It's one of those little annoyances in life - for the most part it blends into the landscape of your home, but everyone once in awhile it drives you nuts. We're talking about the humble toothbrush holder. We chuckled to see an article in the The New York Times, the Great Gray Lady herself, about this irksome bathroom appliance whose basic design is out of alignment with the size and shape of the modern toothbrush - which becomes even more vexing when you add kids' toothbrushes to the mix.
When we moved into our current apartment a few years ago we were pleased that our bathroom had been completely redone after the last tenant. However, the newly installed toothbrush holder is completely useless. Not only does it not accommodate a thick-handled toothbrush (what today has become "standard" size), but it was thoughtlessly placed only a few inches below the medicine cabinet rendering two of the four toothbrush slots inaccessible.
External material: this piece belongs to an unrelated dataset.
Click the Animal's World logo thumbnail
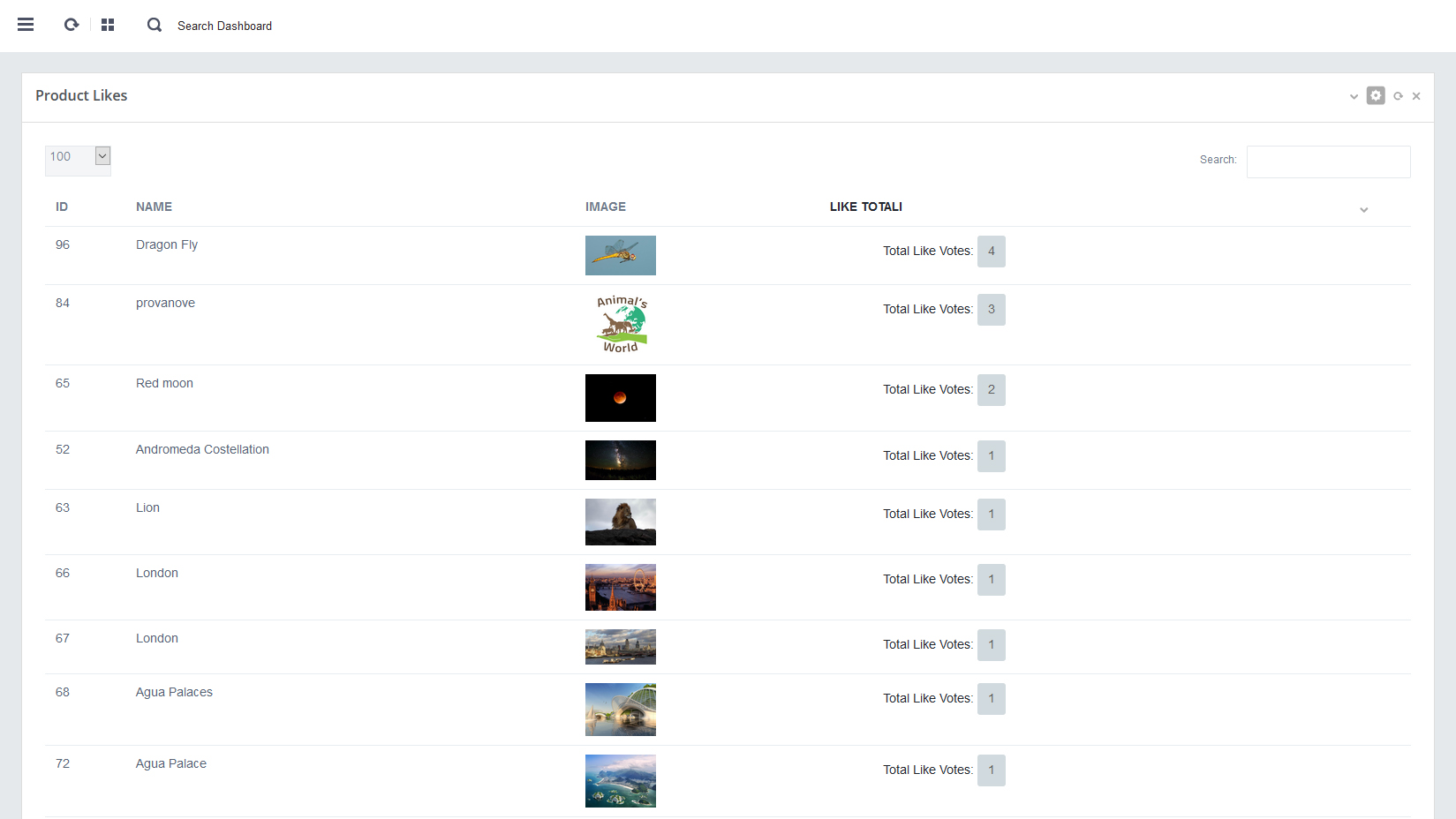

The Times article taps into this frustration. Mother of three, Rachel Holler, has resorted to using a cup to hold her daughters' large Barbie toothbrushes, but even this isn't satisfactory, "That's probably not the best thing when they're all together rubbing against each other...I'm grossing myself out."
If you have a bathroom counter (we don't) and are willing to sacrifice some space on it, a cup holder is certainly an option. The Times also lists a few new designs that can accommodate a variety of toothbrush sizes.